The description of public space that is most applicable can be found in the work of Zukin (1995), who takes a broad view of public space as a constantly changing context as perceived by the various public and private interests who construct and use those spaces. She focused on the dual notions of public culture and public space, which are intimately linked and are mutually reinforcing. As Zukin noted, public culture and public space are socially constructed. . .

produced by the many social encounters that make up daily life in the streets, shops and parks —the space in which we experience public life in cities. The right to be in these spaces, to use them in certain ways, to invest them with a sense of ourselves and our communities —to claim them as ours and to be claimed in turn by them—make up a constantly changing public culture. . . Yet public space is inherently democratic. The question of who can occupy public space, and so define an image of the city, is open-ended. (pp. 10 – 11)

Zukin, S. (1995). The cultures of cities. Cambridge, MA: Blackwell.
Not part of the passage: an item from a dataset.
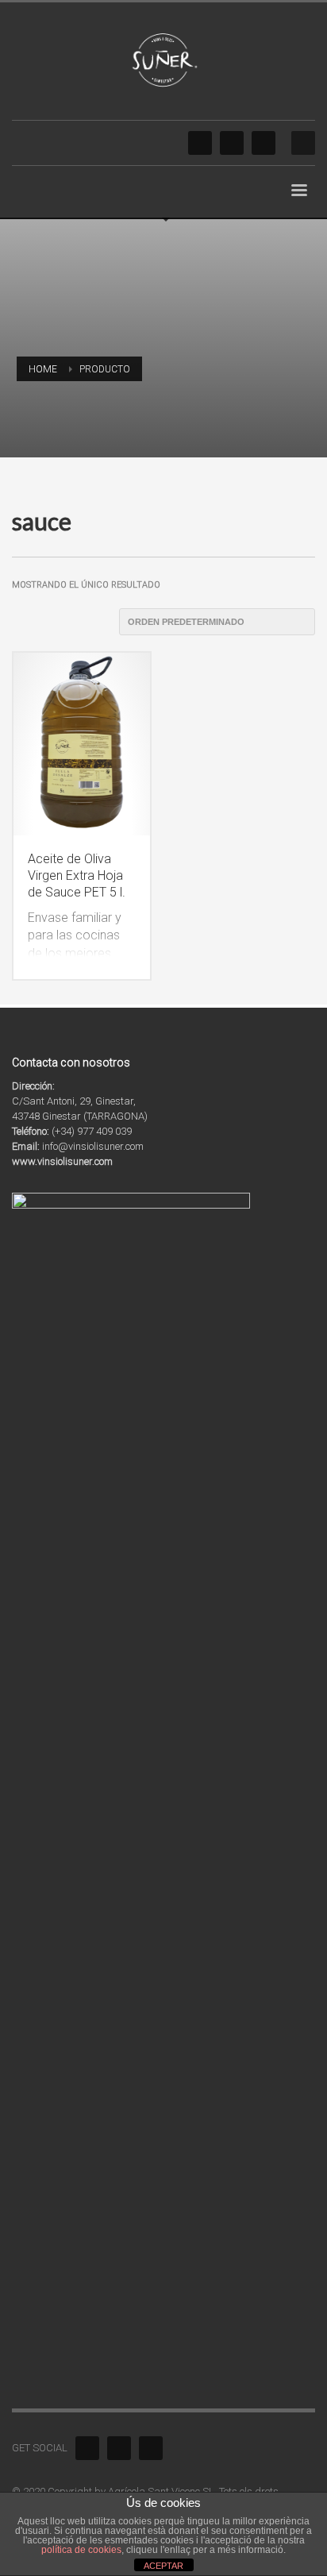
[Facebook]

What do people do in public spaces? What interactions do they engage in, what activities do they pursue, where do they pursue them, and how do they conduct those interactions and activities? To answer these questions, scholars from a variety of disciplines (including anthropology, geography, sociology, urban planning, environmental psychology, and architectural design) have come to describe the places in which people’s individual and collective behaviors are enacted as ‘‘social activity space.’ This term recognizes that virtually every action or interaction in which human beings are engaged within physical places is an
inherently complex social activity.

The types of spatial methodologies outlined previously can be used to investigate a wide range of interesting questions about people within the context of various social activity spaces. Investigations could encompass the following topics: (1) what people actually do, or prefer to do, in certain physical spaces; (2) how people perceive the public and private spaces that they use and visit; (3) how and why places become meaningful to various groups of people; (4) how people navigate within complex environments.


One comment

  1. Who would own public spaces in web – the real owners of those spaces or these people who interact with these places. It reminds me the ownership ideas E. Wenger used in the book “Communities of Practice” (1998) – ownership of meanings.